La série « Survivors in suspension » fait à la fois écho aux rescapés du Rwanda, mais aussi aux migrants qui traversent déserts et mer. Les tableaux évoquent le « entre-deux » de l'existence de ceux qui ont survécu à des expériences traumatisantes, inhumaines. Il y a toujours un avant et un après ; leur vie ne sera jamais la même. Les rescapés de la Shoah ou du génocide des Tutsi du Rwanda disent que leur existence est comme suspendue. Marqués pour toujours par l'expérience qu'ils ont vécue les (sur)vivants ne rentreront plus jamais dans ce que les autres appellent « la vie ».

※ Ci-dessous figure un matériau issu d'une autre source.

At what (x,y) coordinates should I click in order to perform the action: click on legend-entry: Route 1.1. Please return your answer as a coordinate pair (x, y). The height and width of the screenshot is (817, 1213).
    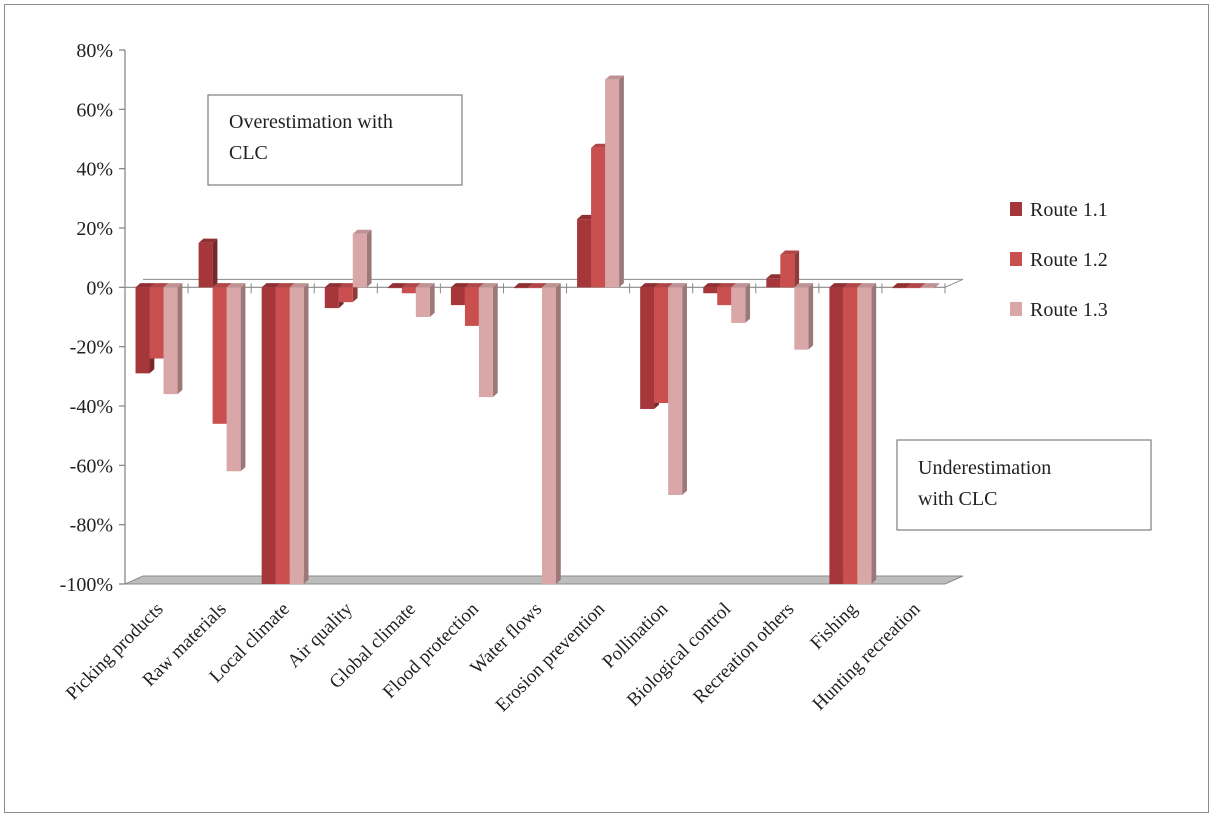
    Looking at the image, I should click on (1059, 210).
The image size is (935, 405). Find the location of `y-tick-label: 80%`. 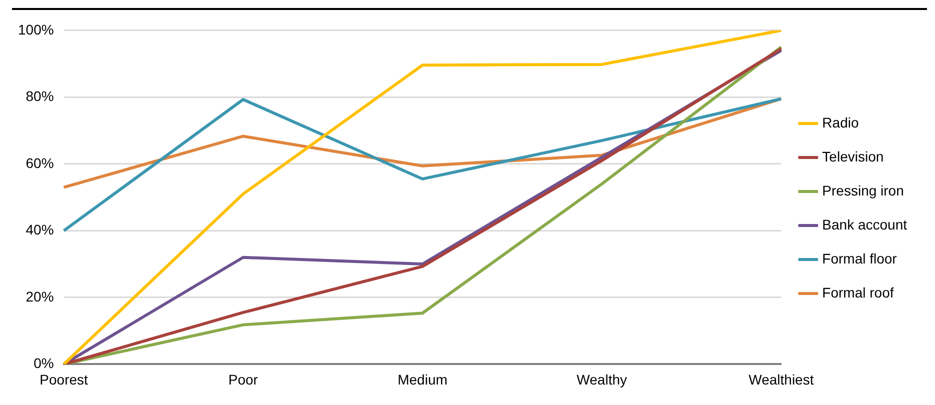

y-tick-label: 80% is located at coordinates (40, 96).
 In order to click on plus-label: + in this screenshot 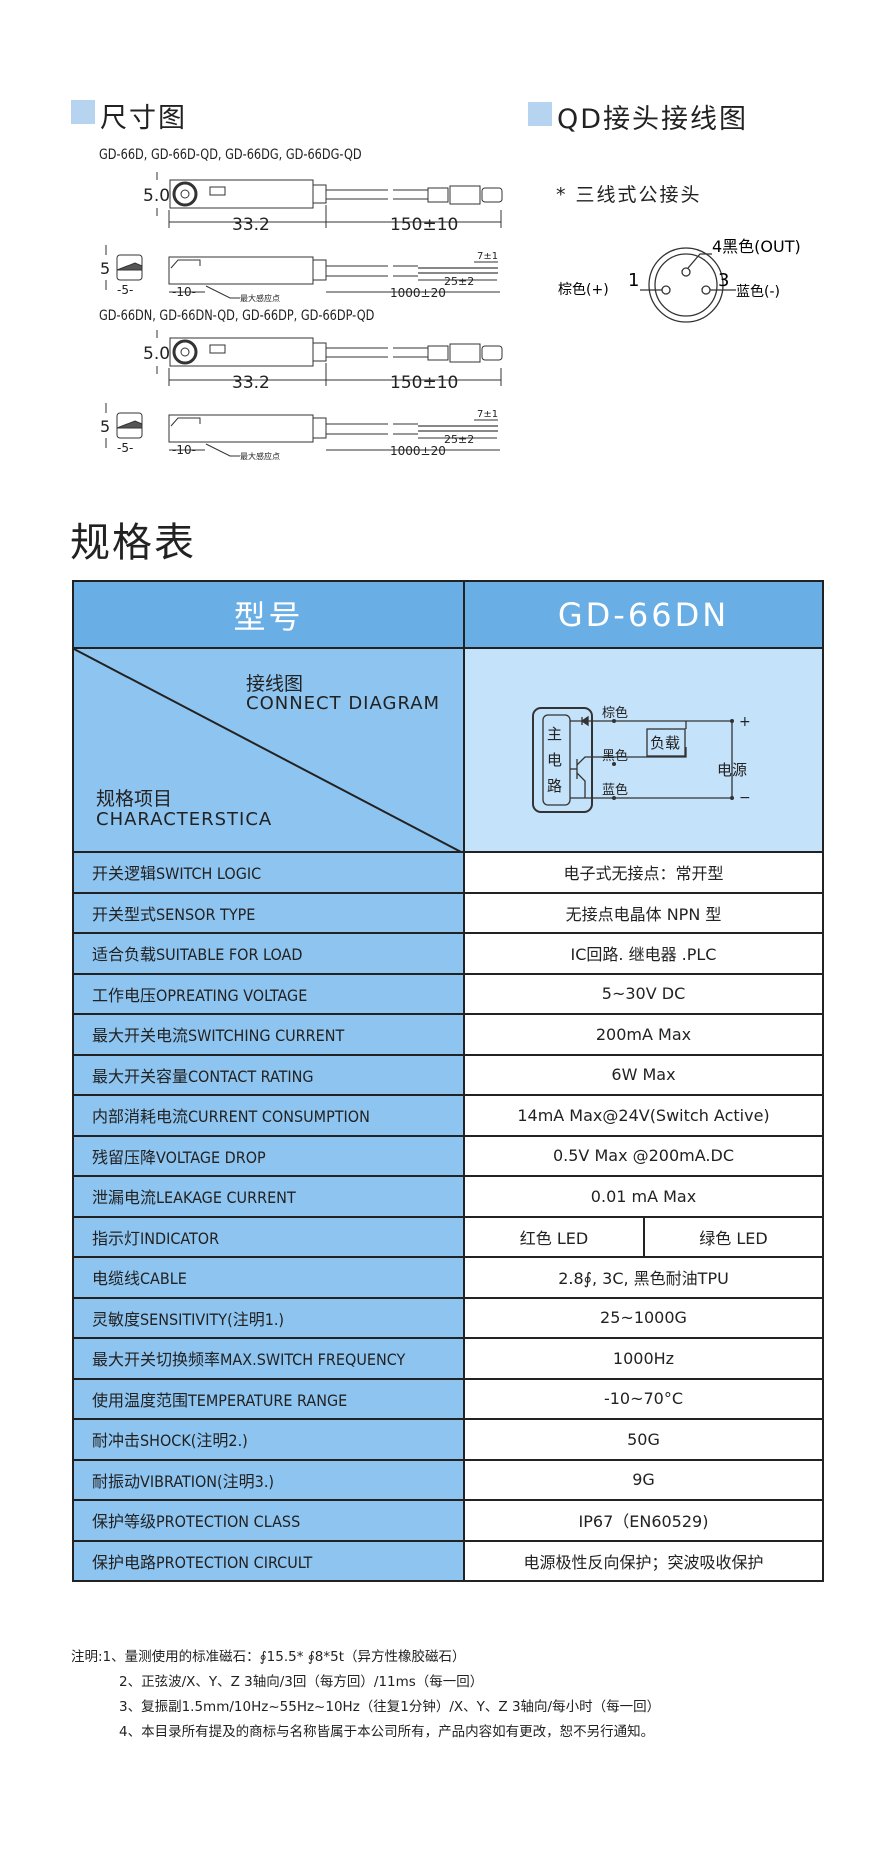, I will do `click(745, 722)`.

En travaillant sur la création de lieux de mémoires au Rwanda et en particulier avec des associations de rescapés, j'ai entendu souvent ce type de témoignage sur la vie après la rupture. Comme dans l'ensemble de mon travail, je cherche ici à trouver une forme graphique et esthétique pour invoquer un état psychologique complexe. Dans mon travail sur la mémoire, j'ai étudié les œuvres de Primo Levi, Robert Antelme et les témoignages recueillis des récits de Jean Hatzfeld. Chacun de ces auteurs a cherché à mettre des mots sur l'indicible, tout comme je cherche à mettre une image qui incite réflexion sur l'immontrable.
J'ai choisi d'utiliser la peinture acrylique comme si elle était aquarelle afin de garder une légèreté de touche, un flottement de la figure aussi bien que du collage. Tout est en suspension.